* **TASK INSTRUCTIONS**: Word for word, return every record.

--- SUPPLIED MATERIAL ---

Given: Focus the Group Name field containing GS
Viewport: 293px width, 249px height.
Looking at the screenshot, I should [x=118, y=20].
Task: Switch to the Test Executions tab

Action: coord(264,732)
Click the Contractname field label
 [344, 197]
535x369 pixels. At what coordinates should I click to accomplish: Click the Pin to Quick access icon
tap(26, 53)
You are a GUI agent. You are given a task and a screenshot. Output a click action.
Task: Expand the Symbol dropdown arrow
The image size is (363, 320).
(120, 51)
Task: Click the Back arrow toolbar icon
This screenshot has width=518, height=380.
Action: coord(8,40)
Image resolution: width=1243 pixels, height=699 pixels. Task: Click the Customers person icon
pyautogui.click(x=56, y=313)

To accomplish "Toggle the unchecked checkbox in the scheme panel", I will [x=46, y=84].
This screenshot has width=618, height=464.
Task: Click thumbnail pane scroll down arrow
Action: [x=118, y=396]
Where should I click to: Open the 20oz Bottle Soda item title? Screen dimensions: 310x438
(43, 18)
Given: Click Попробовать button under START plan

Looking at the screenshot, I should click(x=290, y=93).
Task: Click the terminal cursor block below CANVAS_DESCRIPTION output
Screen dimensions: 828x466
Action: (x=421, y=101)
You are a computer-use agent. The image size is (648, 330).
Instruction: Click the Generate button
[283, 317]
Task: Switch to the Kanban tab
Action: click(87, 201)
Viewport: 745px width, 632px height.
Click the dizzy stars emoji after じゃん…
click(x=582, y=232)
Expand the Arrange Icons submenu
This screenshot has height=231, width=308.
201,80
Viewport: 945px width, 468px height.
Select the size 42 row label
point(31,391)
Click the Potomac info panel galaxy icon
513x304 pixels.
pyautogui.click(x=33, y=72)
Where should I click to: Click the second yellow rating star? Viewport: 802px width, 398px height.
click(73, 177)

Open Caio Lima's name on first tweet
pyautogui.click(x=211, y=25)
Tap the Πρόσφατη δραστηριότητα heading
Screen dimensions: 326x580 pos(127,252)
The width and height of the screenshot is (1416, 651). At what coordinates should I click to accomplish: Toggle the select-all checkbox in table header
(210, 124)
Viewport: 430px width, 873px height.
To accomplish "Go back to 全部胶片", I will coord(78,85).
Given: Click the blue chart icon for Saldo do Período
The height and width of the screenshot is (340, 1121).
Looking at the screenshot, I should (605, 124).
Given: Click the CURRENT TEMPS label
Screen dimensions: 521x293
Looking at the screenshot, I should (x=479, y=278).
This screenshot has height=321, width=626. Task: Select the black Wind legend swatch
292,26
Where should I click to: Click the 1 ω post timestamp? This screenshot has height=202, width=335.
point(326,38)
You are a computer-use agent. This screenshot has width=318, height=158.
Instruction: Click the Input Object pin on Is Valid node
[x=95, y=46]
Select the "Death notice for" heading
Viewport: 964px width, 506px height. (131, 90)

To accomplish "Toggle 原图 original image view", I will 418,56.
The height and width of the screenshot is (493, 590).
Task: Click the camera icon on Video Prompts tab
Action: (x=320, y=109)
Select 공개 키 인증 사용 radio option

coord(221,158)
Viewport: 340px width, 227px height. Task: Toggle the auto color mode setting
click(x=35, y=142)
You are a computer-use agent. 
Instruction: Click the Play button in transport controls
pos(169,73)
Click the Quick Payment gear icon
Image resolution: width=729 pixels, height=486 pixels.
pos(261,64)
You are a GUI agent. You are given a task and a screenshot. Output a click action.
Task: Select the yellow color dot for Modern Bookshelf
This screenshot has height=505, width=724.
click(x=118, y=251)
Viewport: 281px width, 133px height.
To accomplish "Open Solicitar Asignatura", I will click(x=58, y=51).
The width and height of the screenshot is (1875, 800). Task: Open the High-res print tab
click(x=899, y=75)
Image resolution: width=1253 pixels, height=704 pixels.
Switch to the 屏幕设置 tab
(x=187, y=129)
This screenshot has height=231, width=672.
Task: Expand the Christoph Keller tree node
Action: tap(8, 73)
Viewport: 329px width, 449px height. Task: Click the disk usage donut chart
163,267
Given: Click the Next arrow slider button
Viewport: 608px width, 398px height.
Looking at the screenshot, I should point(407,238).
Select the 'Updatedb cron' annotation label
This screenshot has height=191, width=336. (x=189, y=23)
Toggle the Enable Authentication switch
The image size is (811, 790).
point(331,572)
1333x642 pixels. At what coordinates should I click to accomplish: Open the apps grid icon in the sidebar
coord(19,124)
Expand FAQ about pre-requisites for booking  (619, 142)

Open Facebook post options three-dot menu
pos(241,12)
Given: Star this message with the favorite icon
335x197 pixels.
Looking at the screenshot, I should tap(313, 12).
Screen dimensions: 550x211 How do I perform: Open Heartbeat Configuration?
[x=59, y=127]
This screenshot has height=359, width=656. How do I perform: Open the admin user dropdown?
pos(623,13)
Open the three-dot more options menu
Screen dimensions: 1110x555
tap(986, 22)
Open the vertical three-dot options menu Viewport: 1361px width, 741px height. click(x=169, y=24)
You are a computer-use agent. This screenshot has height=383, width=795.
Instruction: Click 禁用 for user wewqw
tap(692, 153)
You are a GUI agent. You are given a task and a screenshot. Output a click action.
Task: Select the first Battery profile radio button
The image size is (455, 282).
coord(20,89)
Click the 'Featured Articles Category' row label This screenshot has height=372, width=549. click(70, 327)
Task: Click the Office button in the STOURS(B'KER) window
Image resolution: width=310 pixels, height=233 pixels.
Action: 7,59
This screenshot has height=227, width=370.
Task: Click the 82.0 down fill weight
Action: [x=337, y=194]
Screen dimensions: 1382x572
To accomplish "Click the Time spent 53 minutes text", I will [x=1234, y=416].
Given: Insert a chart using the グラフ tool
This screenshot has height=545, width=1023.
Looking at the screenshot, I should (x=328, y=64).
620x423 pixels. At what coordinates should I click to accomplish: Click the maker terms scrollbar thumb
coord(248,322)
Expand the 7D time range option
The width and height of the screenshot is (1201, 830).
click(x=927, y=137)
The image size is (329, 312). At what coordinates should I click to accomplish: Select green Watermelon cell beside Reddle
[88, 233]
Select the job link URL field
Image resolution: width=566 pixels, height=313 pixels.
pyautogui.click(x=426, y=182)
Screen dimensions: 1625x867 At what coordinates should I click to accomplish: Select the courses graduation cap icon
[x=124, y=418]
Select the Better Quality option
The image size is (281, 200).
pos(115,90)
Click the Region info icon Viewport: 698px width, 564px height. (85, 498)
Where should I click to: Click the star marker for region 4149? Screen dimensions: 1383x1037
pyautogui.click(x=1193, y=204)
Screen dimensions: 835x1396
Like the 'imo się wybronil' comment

---

* **ANSWER**:
Given: Focus the Group Name field containing GS
Viewport: 293px width, 249px height.
Looking at the screenshot, I should [x=118, y=20].
Task: Switch to the Test Executions tab

Action: coord(264,732)
Click the Contractname field label
 [344, 197]
535x369 pixels. At what coordinates should I click to accomplish: Click the Pin to Quick access icon
tap(26, 53)
You are a GUI agent. You are given a task and a screenshot. Output a click action.
Task: Expand the Symbol dropdown arrow
The image size is (363, 320).
(120, 51)
Task: Click the Back arrow toolbar icon
This screenshot has width=518, height=380.
Action: coord(8,40)
Image resolution: width=1243 pixels, height=699 pixels. Task: Click the Customers person icon
pyautogui.click(x=56, y=313)

To accomplish "Toggle the unchecked checkbox in the scheme panel", I will [x=46, y=84].
This screenshot has width=618, height=464.
Task: Click thumbnail pane scroll down arrow
Action: [x=118, y=396]
Where should I click to: Open the 20oz Bottle Soda item title? Screen dimensions: 310x438
(43, 18)
Given: Click Попробовать button under START plan

Looking at the screenshot, I should click(x=290, y=93).
Task: Click the terminal cursor block below CANVAS_DESCRIPTION output
Screen dimensions: 828x466
Action: (x=421, y=101)
You are a computer-use agent. The image size is (648, 330).
Instruction: Click the Generate button
[283, 317]
Task: Switch to the Kanban tab
Action: click(87, 201)
Viewport: 745px width, 632px height.
Click the dizzy stars emoji after じゃん…
click(x=582, y=232)
Expand the Arrange Icons submenu
This screenshot has height=231, width=308.
201,80
Viewport: 945px width, 468px height.
Select the size 42 row label
point(31,391)
Click the Potomac info panel galaxy icon
513x304 pixels.
pyautogui.click(x=33, y=72)
Where should I click to: Click the second yellow rating star? Viewport: 802px width, 398px height.
click(73, 177)

Open Caio Lima's name on first tweet
pyautogui.click(x=211, y=25)
Tap the Πρόσφατη δραστηριότητα heading
Screen dimensions: 326x580 pos(127,252)
The width and height of the screenshot is (1416, 651). At what coordinates should I click to accomplish: Toggle the select-all checkbox in table header
(210, 124)
Viewport: 430px width, 873px height.
To accomplish "Go back to 全部胶片", I will coord(78,85).
Given: Click the blue chart icon for Saldo do Período
The height and width of the screenshot is (340, 1121).
Looking at the screenshot, I should (605, 124).
Given: Click the CURRENT TEMPS label
Screen dimensions: 521x293
Looking at the screenshot, I should (x=479, y=278).
This screenshot has height=321, width=626. Task: Select the black Wind legend swatch
292,26
Where should I click to: Click the 1 ω post timestamp? This screenshot has height=202, width=335.
point(326,38)
You are a computer-use agent. This screenshot has width=318, height=158.
Instruction: Click the Input Object pin on Is Valid node
[x=95, y=46]
Select the "Death notice for" heading
Viewport: 964px width, 506px height. (131, 90)

To accomplish "Toggle 原图 original image view", I will 418,56.
The height and width of the screenshot is (493, 590).
Task: Click the camera icon on Video Prompts tab
Action: (x=320, y=109)
Select 공개 키 인증 사용 radio option

coord(221,158)
Viewport: 340px width, 227px height. Task: Toggle the auto color mode setting
click(x=35, y=142)
You are a computer-use agent. 
Instruction: Click the Play button in transport controls
pos(169,73)
Click the Quick Payment gear icon
Image resolution: width=729 pixels, height=486 pixels.
pos(261,64)
You are a GUI agent. You are given a task and a screenshot. Output a click action.
Task: Select the yellow color dot for Modern Bookshelf
This screenshot has height=505, width=724.
click(x=118, y=251)
Viewport: 281px width, 133px height.
To accomplish "Open Solicitar Asignatura", I will click(x=58, y=51).
The width and height of the screenshot is (1875, 800). Task: Open the High-res print tab
click(x=899, y=75)
Image resolution: width=1253 pixels, height=704 pixels.
Switch to the 屏幕设置 tab
(x=187, y=129)
This screenshot has height=231, width=672.
Task: Expand the Christoph Keller tree node
Action: tap(8, 73)
Viewport: 329px width, 449px height. Task: Click the disk usage donut chart
163,267
Given: Click the Next arrow slider button
Viewport: 608px width, 398px height.
Looking at the screenshot, I should point(407,238).
Select the 'Updatedb cron' annotation label
This screenshot has height=191, width=336. (x=189, y=23)
Toggle the Enable Authentication switch
The image size is (811, 790).
point(331,572)
1333x642 pixels. At what coordinates should I click to accomplish: Open the apps grid icon in the sidebar
coord(19,124)
Expand FAQ about pre-requisites for booking  (619, 142)

Open Facebook post options three-dot menu
pos(241,12)
Given: Star this message with the favorite icon
335x197 pixels.
Looking at the screenshot, I should tap(313, 12).
Screen dimensions: 550x211 How do I perform: Open Heartbeat Configuration?
[x=59, y=127]
This screenshot has height=359, width=656. How do I perform: Open the admin user dropdown?
pos(623,13)
Open the three-dot more options menu
Screen dimensions: 1110x555
tap(986, 22)
Open the vertical three-dot options menu Viewport: 1361px width, 741px height. click(x=169, y=24)
You are a computer-use agent. This screenshot has height=383, width=795.
Instruction: Click 禁用 for user wewqw
tap(692, 153)
You are a GUI agent. You are given a task and a screenshot. Output a click action.
Task: Select the first Battery profile radio button
The image size is (455, 282).
coord(20,89)
Click the 'Featured Articles Category' row label This screenshot has height=372, width=549. click(70, 327)
Task: Click the Office button in the STOURS(B'KER) window
Image resolution: width=310 pixels, height=233 pixels.
Action: 7,59
This screenshot has height=227, width=370.
Task: Click the 82.0 down fill weight
Action: [x=337, y=194]
Screen dimensions: 1382x572
To accomplish "Click the Time spent 53 minutes text", I will [x=1234, y=416].
Given: Insert a chart using the グラフ tool
This screenshot has height=545, width=1023.
Looking at the screenshot, I should (x=328, y=64).
620x423 pixels. At what coordinates should I click to accomplish: Click the maker terms scrollbar thumb
coord(248,322)
Expand the 7D time range option
The width and height of the screenshot is (1201, 830).
click(x=927, y=137)
The image size is (329, 312). At what coordinates should I click to accomplish: Select green Watermelon cell beside Reddle
[88, 233]
Select the job link URL field
Image resolution: width=566 pixels, height=313 pixels.
pyautogui.click(x=426, y=182)
Screen dimensions: 1625x867 At what coordinates should I click to accomplish: Select the courses graduation cap icon
[x=124, y=418]
Select the Better Quality option
The image size is (281, 200).
pos(115,90)
Click the Region info icon Viewport: 698px width, 564px height. (85, 498)
Where should I click to: Click the star marker for region 4149? Screen dimensions: 1383x1037
pyautogui.click(x=1193, y=204)
Screen dimensions: 835x1396
Like the 'imo się wybronil' comment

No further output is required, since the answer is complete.